"All True Man" is a song written by Jimmy Jam and Terry Lewis and recorded by American recording artist Alexander O'Neal. It is the first single from the singer's fourth solo studio album, All True Man (1991). It is one of the artist's most recognizable signature songs, and a favourite of many O'Neal fans worldwide.

Release
Alexander O'Neal's 18th hit single, it reached #18 in the UK Singles Chart, his sixth and most recent single to reach the top 20 there. In the United States, the single reached #5 on Billboard's Hot R&B/Hip-Hop Singles & Tracks, narrowly missing the top 40 on the Billboard Hot 100.

Track listing
 12" Maxi (45 73626)
------------------------
TASKS TO PERFORM
(a) In the song article, what position did "All True Man" reach on the UK Singles Chart?
(b) Pick up the article on the song "All True Man" from the point where it stops.
The entries that come next have no connection to the song article.
------------------------
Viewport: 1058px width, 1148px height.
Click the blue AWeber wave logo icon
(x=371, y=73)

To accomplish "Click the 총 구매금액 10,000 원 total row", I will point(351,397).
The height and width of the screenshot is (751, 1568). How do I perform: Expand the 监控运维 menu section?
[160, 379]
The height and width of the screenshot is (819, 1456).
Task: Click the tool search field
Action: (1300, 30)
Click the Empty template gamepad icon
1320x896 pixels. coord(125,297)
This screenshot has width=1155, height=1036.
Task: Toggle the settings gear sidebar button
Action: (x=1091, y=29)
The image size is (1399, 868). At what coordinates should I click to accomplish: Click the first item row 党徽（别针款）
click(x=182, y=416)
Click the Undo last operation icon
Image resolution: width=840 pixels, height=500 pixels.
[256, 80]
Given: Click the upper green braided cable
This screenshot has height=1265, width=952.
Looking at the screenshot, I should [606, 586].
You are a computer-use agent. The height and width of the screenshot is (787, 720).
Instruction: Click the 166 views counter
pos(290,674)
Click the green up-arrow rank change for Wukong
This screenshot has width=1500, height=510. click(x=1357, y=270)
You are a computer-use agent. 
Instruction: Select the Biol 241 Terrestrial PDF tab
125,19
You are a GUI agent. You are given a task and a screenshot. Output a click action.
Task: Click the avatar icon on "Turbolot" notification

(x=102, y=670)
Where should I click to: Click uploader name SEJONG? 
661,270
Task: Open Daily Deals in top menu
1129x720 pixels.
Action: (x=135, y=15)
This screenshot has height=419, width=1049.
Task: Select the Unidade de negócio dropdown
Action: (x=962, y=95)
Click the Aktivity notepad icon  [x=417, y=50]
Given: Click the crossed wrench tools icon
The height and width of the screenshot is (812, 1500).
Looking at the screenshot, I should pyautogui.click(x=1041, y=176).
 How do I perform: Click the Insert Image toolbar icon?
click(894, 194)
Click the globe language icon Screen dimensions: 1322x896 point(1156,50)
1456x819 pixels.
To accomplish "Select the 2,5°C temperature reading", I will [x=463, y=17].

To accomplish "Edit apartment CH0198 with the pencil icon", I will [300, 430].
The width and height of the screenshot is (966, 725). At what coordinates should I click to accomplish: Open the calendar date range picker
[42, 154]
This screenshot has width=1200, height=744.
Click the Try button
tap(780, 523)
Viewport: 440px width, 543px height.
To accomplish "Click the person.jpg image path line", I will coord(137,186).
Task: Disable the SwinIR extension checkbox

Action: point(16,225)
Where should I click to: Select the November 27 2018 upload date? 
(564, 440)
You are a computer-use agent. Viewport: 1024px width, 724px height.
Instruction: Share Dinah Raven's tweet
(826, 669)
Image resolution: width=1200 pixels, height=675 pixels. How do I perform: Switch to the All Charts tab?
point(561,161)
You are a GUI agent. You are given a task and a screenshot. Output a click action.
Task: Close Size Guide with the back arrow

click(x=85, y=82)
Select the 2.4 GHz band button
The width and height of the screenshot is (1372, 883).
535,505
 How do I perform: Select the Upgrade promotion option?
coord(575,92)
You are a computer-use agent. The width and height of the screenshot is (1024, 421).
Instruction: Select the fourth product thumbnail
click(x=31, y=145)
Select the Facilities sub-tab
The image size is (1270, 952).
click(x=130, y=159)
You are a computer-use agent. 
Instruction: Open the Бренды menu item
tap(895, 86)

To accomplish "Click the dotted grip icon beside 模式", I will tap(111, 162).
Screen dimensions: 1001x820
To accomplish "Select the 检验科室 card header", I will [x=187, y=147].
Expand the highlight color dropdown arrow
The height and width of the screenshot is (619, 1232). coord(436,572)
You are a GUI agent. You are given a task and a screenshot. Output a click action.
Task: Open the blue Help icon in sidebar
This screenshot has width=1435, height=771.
------------------------
THE RESULTS
(a) #18

(b)
"All True Man (Classic Club Mix)" – 7:10
"All True Man (Radio Mix)" – 4:03
"All True Man (Big House Mix)" – 8:00
"All True Man (Big House Instrumental)" – 5:17

 7" Single (656571 7)
"All True Man" – 4:04 #
"Hang On" – 6:20

 CD Single (656571 2) 
"All True Man" – 4:04
"Hang On" – 6:20
"The Official Bootleg Mega-Mix (12'' Version)" – 9:34

 Cassette Single (35T73627)
"All True Man (Radio Edit)" – 4:04
"All True Man (Instrumental)" – 4:04

Personnel
Credits are adapted from the album's liner notes.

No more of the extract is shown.